31. Retak

1.1K 197 29
                                    

Selama sisa sore itu, sampai menjelang malam Naresh habiskan buat cengar-cengir goblok di kamar.

Masa bodoh dia dikatain alay sama setan di kamarnya, Naresh nggak peduli. Pipinya sudah pegal nyengir terus dari tadi, tapi ya gimana namanya juga lagi senang. Apalagi pas tahu kalau Winter membawakannya sesuatu tadi.

Tebak apa?

Yupi sekarton. Naresh menemukannya di meja ruang makan, dia pikir punya siapa terus Bunda bilang begini. "Dari Winter, katanya biar kamu nggak ngerokok terus."

Jiwa-jiwa norak nya langsung meronta. Memang sih cuma yupi doang, tapi kan alasan dibalik itu nya itu loh yang bikin Naresh ter-jeong jeng jeong jeng. Artinya Winter peduli kan sama dia? Sudah pasti. Nggak usah ditanya lagi itu mah.
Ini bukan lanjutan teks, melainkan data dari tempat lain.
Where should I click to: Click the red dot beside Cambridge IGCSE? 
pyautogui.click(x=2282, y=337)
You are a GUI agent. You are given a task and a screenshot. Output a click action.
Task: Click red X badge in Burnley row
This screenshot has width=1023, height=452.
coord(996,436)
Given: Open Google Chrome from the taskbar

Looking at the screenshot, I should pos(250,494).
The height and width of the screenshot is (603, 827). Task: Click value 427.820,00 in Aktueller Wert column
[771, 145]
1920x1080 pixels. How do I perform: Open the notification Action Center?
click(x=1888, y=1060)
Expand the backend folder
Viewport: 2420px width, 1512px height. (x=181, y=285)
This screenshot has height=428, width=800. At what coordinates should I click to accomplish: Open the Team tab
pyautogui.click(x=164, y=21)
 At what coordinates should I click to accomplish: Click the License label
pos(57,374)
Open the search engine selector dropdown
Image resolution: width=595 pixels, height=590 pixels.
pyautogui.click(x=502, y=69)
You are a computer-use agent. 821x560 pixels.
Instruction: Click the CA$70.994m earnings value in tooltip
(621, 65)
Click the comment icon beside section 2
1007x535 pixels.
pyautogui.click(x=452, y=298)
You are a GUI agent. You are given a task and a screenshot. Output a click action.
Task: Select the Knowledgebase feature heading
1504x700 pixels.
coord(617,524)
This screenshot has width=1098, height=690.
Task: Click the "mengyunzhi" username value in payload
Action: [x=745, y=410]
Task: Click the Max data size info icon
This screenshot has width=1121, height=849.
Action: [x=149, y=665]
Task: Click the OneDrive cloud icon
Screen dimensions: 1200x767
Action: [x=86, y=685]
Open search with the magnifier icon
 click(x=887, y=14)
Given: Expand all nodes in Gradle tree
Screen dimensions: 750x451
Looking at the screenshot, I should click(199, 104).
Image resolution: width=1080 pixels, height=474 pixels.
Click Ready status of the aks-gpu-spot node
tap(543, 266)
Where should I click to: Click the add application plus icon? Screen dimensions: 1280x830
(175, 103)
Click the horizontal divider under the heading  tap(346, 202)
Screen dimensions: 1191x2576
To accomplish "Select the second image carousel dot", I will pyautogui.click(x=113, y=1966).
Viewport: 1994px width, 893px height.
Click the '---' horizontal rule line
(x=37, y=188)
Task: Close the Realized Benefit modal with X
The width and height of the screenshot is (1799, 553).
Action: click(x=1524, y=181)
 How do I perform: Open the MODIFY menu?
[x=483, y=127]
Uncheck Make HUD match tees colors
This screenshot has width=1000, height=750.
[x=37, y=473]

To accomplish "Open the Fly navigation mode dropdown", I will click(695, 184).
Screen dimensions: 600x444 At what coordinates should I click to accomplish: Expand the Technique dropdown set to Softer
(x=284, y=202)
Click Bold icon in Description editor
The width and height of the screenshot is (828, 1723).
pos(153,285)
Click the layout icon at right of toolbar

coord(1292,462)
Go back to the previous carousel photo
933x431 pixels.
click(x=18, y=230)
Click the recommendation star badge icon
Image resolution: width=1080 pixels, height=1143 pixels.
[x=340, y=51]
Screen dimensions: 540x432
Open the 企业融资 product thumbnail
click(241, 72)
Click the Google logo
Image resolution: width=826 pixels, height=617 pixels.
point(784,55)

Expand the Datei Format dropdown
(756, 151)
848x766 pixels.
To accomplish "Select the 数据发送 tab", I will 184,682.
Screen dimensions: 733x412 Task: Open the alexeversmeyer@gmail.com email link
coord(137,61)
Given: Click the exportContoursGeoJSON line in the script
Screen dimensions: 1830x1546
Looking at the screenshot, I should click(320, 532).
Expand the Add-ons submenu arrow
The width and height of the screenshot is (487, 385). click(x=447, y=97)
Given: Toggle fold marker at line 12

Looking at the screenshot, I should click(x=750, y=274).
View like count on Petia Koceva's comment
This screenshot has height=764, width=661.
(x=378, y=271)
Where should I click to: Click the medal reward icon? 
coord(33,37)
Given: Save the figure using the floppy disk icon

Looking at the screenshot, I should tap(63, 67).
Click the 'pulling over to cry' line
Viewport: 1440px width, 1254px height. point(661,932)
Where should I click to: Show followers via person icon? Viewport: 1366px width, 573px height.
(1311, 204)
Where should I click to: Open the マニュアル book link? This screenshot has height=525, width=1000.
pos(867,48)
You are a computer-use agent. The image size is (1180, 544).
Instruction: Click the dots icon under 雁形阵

Ya tahu, Naresh juga nggak lagi ngarep lebih kok (dikit sih). Dia cuma senang saja gitu. Nggak boleh juga? Wah, hidup kalian tuh se-suram apasih sampai nggak rela lihat orang bahagia? Lempar mejikom nih? Canda, Naresh nggak sekejam itu kali.

Besoknya dia sudah balik sekolah lagi. Nggak nebengin Winter alias sendirian. Waktu sampai di parkiran dia bengong sebentar diatas motornya.

Dia jadi kepikiran obrolannya sama Bunda kemarin sore. Apa dia coba aja kali ya? Tapi kalau nggak mempan gimana? Naresh menutupi wajahnya. Tiba-tiba omongan Winter dikala hujan ikut menyelinap tanpa permisi.

Suka sama seseorang itu hak kita, Na, tanggung jawab kita. Tapi jangan sampai rasa suka kita membebani orang lain.

Naresh gusar. Rasa sukanya adalah tanggung jawabnya dan nggak sepatutnya dia se-ngotot-ini. Bisa saja Winter terganggu kalau sikapnya berubah, kan? Yang ada Naresh bakal dijauhi. Naresh nggak rela merusak apa yang sudah ada karena egonya sendiri.

Langkahnya diurungkan kembali.

Naksir sama temen sendiri tuh ibarat siap kehilangan dua hal. Kalau hoki ya bakal berubah status jadi pacar. Kalau apes? Ya siap-siap saja kehilangan teman sekaligus orang yang lo sayang.

Untuk kesekian kalinya, Naresh menghela napas.

Lamunannya buyar, bertepatan dengan mobil merah yang melintasi kawasan parkiran. Mobil mencolok yang hanya punya Giselle Ananta seorang itu berhenti disusul kemunculan 4 cewek yang keluar dari mobil itu secara bersamaan.

Naresh menatap dari jauh. Dia nggak buta kalau mereka sukses menarik atensi separuh parkiran. Terutama Winter. Winter punya garis wajah yang terkesan dingin dan mengintimidasi. Dalam sekali lihat, pasti orang akan menilai dia cewek cantik yang sombong. Tapi anggapan itu akan patah setelah melihatnya tersenyum.

Wajahnya jadi terlihat manis dan menggemaskan.

Seperti sekarang, Winter tergelak saat Nata usil menggelitik pinggangnya. Dan dari apa yang Naresh lihat, banyak tatapan terpana yang tertuju ke arahnya. Bahkan saat Winter bersama ketiga mahluk berkaki jenjang itu kian menjauh dari parkiran, bisik-bisik memuja itu belum mereda.





*






"Eh, dengerin, gue abis di WhatsApp Bu Rida, katanya kerajinannya hari ini harus kelar dan dikumpulin ke ruang guru." Ucap Ketua kelas dengan suara lantang.

Gia cekatan menyelesaikan tugas kelompok mereka. Setelahnya rumah-rumahan stik mereka dikumpulkan jadi satu dan dibawa keruang guru. Naresh yang biasanya anti disuruh-suruh, hari ini malah excited bantuin Gia membawa pekerjaan itu ke kantor.